= Activity =
Write the listing out again verbatim, leaving nothing out.

= Material supplied =
____________
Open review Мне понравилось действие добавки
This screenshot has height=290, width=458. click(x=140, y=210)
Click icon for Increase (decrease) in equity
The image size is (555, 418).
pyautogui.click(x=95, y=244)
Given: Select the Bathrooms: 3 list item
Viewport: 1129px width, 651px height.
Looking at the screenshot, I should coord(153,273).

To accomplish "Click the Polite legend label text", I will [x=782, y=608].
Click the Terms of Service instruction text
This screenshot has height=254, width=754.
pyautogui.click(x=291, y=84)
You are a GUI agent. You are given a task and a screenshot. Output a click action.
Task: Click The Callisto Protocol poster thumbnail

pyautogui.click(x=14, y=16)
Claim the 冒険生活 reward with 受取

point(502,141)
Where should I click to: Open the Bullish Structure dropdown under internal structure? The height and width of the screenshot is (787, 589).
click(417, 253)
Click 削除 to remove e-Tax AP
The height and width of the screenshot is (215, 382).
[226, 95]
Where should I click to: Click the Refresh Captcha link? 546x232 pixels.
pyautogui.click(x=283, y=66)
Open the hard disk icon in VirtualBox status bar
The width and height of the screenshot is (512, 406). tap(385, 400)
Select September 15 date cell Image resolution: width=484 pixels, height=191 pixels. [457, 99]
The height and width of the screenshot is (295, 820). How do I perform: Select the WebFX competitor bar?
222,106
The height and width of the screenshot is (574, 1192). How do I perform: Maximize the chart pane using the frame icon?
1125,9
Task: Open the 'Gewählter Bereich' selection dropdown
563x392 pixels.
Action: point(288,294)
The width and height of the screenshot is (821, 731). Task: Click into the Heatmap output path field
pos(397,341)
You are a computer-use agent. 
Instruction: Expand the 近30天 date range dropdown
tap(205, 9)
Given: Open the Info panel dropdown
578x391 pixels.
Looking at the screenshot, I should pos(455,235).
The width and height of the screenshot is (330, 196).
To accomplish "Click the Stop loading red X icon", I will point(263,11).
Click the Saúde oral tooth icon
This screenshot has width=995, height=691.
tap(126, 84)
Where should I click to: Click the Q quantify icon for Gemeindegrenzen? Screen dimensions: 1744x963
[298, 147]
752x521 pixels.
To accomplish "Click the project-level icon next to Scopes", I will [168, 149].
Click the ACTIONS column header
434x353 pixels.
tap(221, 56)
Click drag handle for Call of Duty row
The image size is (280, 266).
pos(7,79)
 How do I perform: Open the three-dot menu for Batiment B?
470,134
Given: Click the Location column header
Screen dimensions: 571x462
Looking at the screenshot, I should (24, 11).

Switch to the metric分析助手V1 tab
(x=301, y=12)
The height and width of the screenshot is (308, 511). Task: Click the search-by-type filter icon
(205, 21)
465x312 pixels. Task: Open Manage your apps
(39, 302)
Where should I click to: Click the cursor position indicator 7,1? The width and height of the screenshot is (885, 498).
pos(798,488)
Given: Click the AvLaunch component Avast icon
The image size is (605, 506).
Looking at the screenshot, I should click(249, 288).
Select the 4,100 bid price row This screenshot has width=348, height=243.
____________
= Task result =
Open review Мне понравилось действие добавки
This screenshot has height=290, width=458. click(x=140, y=210)
Click icon for Increase (decrease) in equity
The image size is (555, 418).
pyautogui.click(x=95, y=244)
Given: Select the Bathrooms: 3 list item
Viewport: 1129px width, 651px height.
Looking at the screenshot, I should coord(153,273).

To accomplish "Click the Polite legend label text", I will [x=782, y=608].
Click the Terms of Service instruction text
This screenshot has height=254, width=754.
pyautogui.click(x=291, y=84)
You are a GUI agent. You are given a task and a screenshot. Output a click action.
Task: Click The Callisto Protocol poster thumbnail

pyautogui.click(x=14, y=16)
Claim the 冒険生活 reward with 受取

point(502,141)
Where should I click to: Open the Bullish Structure dropdown under internal structure? The height and width of the screenshot is (787, 589).
click(417, 253)
Click 削除 to remove e-Tax AP
The height and width of the screenshot is (215, 382).
[226, 95]
Where should I click to: Click the Refresh Captcha link? 546x232 pixels.
pyautogui.click(x=283, y=66)
Open the hard disk icon in VirtualBox status bar
The width and height of the screenshot is (512, 406). tap(385, 400)
Select September 15 date cell Image resolution: width=484 pixels, height=191 pixels. [457, 99]
The height and width of the screenshot is (295, 820). How do I perform: Select the WebFX competitor bar?
222,106
The height and width of the screenshot is (574, 1192). How do I perform: Maximize the chart pane using the frame icon?
1125,9
Task: Open the 'Gewählter Bereich' selection dropdown
563x392 pixels.
Action: point(288,294)
The width and height of the screenshot is (821, 731). Task: Click into the Heatmap output path field
pos(397,341)
You are a computer-use agent. 
Instruction: Expand the 近30天 date range dropdown
tap(205, 9)
Given: Open the Info panel dropdown
578x391 pixels.
Looking at the screenshot, I should pos(455,235).
The width and height of the screenshot is (330, 196).
To accomplish "Click the Stop loading red X icon", I will point(263,11).
Click the Saúde oral tooth icon
This screenshot has width=995, height=691.
tap(126, 84)
Where should I click to: Click the Q quantify icon for Gemeindegrenzen? Screen dimensions: 1744x963
[298, 147]
752x521 pixels.
To accomplish "Click the project-level icon next to Scopes", I will [168, 149].
Click the ACTIONS column header
434x353 pixels.
tap(221, 56)
Click drag handle for Call of Duty row
The image size is (280, 266).
pos(7,79)
 How do I perform: Open the three-dot menu for Batiment B?
470,134
Given: Click the Location column header
Screen dimensions: 571x462
Looking at the screenshot, I should (24, 11).

Switch to the metric分析助手V1 tab
(x=301, y=12)
The height and width of the screenshot is (308, 511). Task: Click the search-by-type filter icon
(205, 21)
465x312 pixels. Task: Open Manage your apps
(39, 302)
Where should I click to: Click the cursor position indicator 7,1? The width and height of the screenshot is (885, 498).
pos(798,488)
Given: Click the AvLaunch component Avast icon
The image size is (605, 506).
Looking at the screenshot, I should click(249, 288).
Select the 4,100 bid price row This screenshot has width=348, height=243.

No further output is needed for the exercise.